(Extracted data entries)
----
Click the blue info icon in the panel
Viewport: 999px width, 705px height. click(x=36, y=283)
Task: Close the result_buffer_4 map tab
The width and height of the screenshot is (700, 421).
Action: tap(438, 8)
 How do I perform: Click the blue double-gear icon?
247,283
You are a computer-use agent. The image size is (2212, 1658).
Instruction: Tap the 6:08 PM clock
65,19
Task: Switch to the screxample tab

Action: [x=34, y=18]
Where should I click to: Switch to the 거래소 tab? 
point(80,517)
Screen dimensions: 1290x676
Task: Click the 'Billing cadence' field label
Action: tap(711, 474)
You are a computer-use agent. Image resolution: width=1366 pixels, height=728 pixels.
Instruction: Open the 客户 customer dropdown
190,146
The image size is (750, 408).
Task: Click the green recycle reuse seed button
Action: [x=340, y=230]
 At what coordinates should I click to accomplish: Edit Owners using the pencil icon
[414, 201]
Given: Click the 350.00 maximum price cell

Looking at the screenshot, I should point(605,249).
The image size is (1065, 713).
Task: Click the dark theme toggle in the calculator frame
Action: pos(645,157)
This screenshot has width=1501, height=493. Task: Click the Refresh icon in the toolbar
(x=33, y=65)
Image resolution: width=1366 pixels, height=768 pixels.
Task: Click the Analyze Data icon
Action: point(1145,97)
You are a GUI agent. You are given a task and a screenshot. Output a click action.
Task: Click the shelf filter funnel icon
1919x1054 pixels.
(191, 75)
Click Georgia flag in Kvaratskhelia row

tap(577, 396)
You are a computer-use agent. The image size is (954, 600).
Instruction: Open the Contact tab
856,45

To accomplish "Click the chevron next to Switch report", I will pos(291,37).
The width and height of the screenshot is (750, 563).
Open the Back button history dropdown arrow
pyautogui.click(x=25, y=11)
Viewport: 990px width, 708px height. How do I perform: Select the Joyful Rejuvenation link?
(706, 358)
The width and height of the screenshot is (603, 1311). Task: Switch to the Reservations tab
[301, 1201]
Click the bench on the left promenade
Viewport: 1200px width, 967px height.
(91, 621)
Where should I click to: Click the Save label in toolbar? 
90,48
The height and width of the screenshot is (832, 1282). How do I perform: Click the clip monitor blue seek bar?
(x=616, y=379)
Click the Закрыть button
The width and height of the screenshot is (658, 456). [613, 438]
----
▸ **Aim of the task**: All lines from the one holding "Where should I click to: Click" through the end of the entries need to be given again exactly. Leave out the others.

▸ **Response below**:
Where should I click to: Click the Save label in toolbar? 
90,48
The height and width of the screenshot is (832, 1282). How do I perform: Click the clip monitor blue seek bar?
(x=616, y=379)
Click the Закрыть button
The width and height of the screenshot is (658, 456). [613, 438]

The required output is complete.